Source data

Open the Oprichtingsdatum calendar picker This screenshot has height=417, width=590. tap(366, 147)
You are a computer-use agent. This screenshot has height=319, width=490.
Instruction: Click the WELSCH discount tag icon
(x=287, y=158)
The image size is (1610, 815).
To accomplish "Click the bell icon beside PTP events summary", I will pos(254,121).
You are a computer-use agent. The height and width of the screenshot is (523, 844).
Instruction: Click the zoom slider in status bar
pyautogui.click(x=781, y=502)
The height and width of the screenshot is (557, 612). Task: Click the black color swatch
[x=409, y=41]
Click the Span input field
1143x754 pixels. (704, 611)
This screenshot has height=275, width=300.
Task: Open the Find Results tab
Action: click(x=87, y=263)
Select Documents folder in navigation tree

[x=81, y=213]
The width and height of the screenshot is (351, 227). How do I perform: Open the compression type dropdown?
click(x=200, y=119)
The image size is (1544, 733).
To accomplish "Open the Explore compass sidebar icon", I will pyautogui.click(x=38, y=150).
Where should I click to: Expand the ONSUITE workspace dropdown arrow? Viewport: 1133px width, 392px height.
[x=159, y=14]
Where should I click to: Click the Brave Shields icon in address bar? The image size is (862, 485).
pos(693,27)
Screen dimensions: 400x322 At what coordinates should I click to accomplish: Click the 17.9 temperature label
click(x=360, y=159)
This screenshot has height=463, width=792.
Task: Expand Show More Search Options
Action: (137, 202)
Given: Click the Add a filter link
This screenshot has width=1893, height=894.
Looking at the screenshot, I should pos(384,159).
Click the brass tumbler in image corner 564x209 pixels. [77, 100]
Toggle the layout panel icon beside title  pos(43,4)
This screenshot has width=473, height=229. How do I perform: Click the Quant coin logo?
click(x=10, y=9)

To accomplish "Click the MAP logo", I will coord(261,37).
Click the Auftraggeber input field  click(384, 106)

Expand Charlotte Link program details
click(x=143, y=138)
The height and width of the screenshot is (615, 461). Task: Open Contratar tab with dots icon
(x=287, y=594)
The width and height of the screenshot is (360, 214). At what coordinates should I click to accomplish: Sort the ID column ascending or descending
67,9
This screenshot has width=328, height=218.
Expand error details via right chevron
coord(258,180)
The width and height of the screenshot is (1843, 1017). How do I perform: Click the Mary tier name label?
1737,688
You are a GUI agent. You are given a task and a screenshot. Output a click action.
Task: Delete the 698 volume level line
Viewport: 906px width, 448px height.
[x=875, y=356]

TASK
Copy out every line from the start of the Source data through the line holding "(x=287, y=158)", inclusive, with the requests kept as they are. In the answers, shift each coordinate by adding 49 to it.

ANSWER TO THIS TASK
Open the Oprichtingsdatum calendar picker This screenshot has height=417, width=590. tap(415, 196)
You are a computer-use agent. This screenshot has height=319, width=490.
Instruction: Click the WELSCH discount tag icon
(x=336, y=207)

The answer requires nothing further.